Catholic Church makes history with ordination of lay deacons
History was made in the Archdiocese of Armagh yesterday when the Primate of All Ireland ordained the first five Catholics to become permanent deacons in the ancient see of St Patrick.
Welcoming the five men, all married with children, into the ministry, Archbishop of Armagh Cardinal Sean Brady described it as an occasion of "great joy".
Addressing 700 family members, priests and the Coadjutor Archbishop of Armagh, Dr Eamon Martin, described the five as bridge builders between the laity, priests and bishops.
He told them that as married fathers and grandfathers "you will continue as ordained men to make a living in the world".
Archbishop Martin said they were in a "unique position" as "a particular point of contact with the lay faithful in your workplaces and in the community".

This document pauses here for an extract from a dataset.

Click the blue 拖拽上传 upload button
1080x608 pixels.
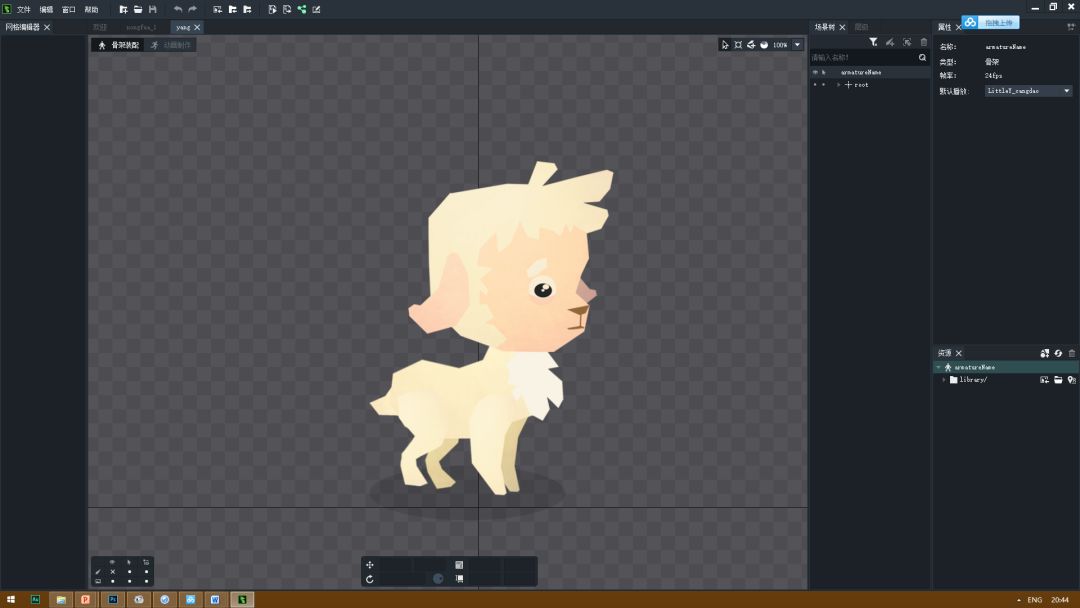991,22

Juggling full-time jobs, families and their ministry will be demanding, the five acknowledged, but they have been told that their first priority is their wives and families, second is their work to support their families and third is their ministry as deacons.
One deacon, 46-year-old John Taaffe from Drogheda, has three children ranging in age from nine to 21, and he is also grandfather to one-year-old Jordan.
He said that he had re-found his faith in 1999 after being a non-practising Catholic for years.
He currently works as the co-ordinator of the Irish Bishops' Drug Initiative. He became an addiction counsellor after his conversion and sold his sales and marketing business to pursue this dream.
The first ever permanent deacons, who are either lay single or married men, to be ordained by the Irish church began ministry in the archdiocese of Dublin in 2011.
Martin Barlow (45) from the Parish of Drumcree in Portadown is married to Ursula, and has two sons, Shea who starts university next week and Oisin who is in secondary school.
Although drawn to the priesthood while at school, he opted to go to art college and trained as a graphic designer. Marriage followed. Then in 2006, he experienced "a renewal of faith".
"I made a promise to God that I would no longer be a Sunday Catholic but I didn't realise that it would lead to ministry seven years later," he said.
The five deacons, who include care worker Benignus Ndubuisi from Dundalk, begin their ministry after four years of study.
Armagh's new Catholic deacons will be referred to as 'Rev Mr' and they will serve on a part-time basis in their appointed parishes, assisting with baptisms and funerals at the weekends and some administrative duties during the week.
Deacons cannot celebrate Mass or hear confessions.
All five men had to obtain the permission of their wives to go ahead with their studies for ministry.